EXERCISE -
Rewrite the lines from the one containing "The image size is (1777, 949)." through the last line, replacing "Identify the location of" with "Give the position of" and changing nothing else.

....................

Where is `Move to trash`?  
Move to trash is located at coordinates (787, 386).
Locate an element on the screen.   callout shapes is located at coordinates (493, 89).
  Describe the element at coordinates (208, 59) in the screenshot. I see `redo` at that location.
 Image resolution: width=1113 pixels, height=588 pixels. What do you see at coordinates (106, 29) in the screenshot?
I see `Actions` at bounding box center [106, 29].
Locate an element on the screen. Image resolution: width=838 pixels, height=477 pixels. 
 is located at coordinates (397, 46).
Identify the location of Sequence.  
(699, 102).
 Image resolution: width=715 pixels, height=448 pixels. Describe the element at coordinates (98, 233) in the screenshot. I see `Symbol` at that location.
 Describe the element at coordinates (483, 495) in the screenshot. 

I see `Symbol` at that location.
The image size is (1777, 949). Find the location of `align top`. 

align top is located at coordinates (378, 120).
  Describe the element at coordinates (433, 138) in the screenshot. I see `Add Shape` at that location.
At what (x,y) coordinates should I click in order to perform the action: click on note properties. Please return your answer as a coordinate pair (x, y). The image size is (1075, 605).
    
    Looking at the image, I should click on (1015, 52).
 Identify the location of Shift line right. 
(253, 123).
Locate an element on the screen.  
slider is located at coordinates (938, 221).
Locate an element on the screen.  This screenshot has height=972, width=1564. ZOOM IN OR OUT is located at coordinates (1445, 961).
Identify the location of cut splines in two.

....................

FULL RESPONSE -
The image size is (1777, 949). Find the location of `align top`. 

align top is located at coordinates (378, 120).
  Describe the element at coordinates (433, 138) in the screenshot. I see `Add Shape` at that location.
At what (x,y) coordinates should I click in order to perform the action: click on note properties. Please return your answer as a coordinate pair (x, y). The image size is (1075, 605).
    
    Looking at the image, I should click on (1015, 52).
 Give the position of Shift line right. 
(253, 123).
Locate an element on the screen.  
slider is located at coordinates (938, 221).
Locate an element on the screen.  This screenshot has height=972, width=1564. ZOOM IN OR OUT is located at coordinates (1445, 961).
Give the position of cut splines in two.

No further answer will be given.